### Short exercise
Can you put each line of the material below into a JSON list of strings, one string per line, skipping blank lines and leaving the pictures out?

•••

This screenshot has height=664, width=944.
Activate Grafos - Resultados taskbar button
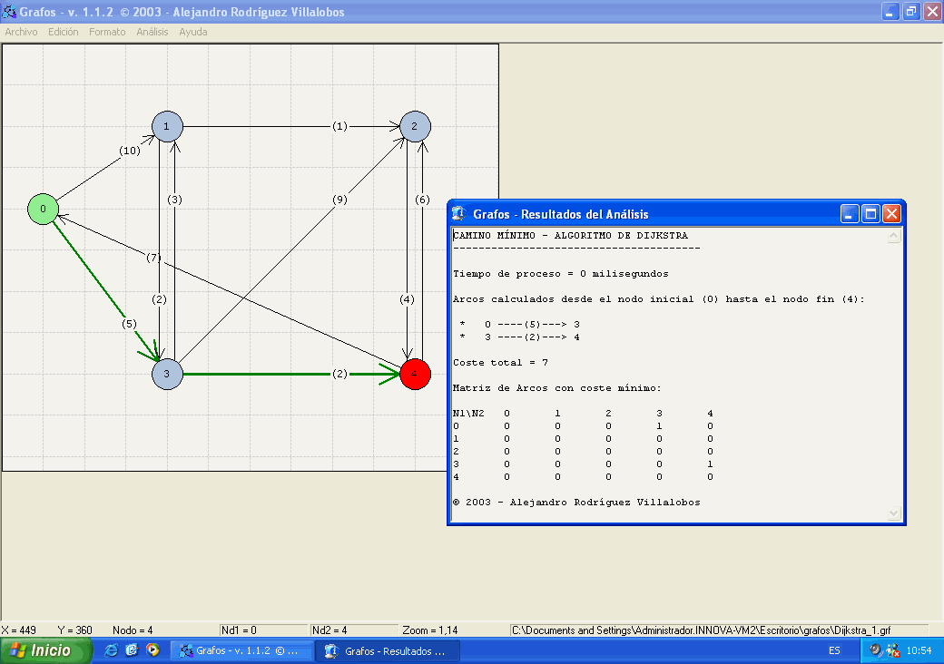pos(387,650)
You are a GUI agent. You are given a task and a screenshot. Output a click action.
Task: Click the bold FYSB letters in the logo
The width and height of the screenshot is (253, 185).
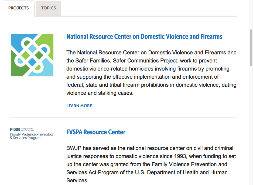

•••

### Exercise output
[
  "This screenshot has height=664, width=944.",
  "Activate Grafos - Resultados taskbar button",
  "pos(387,650)",
  "You are a GUI agent. You are given a task and a screenshot. Output a click action.",
  "Task: Click the bold FYSB letters in the logo",
  "The width and height of the screenshot is (253, 185)."
]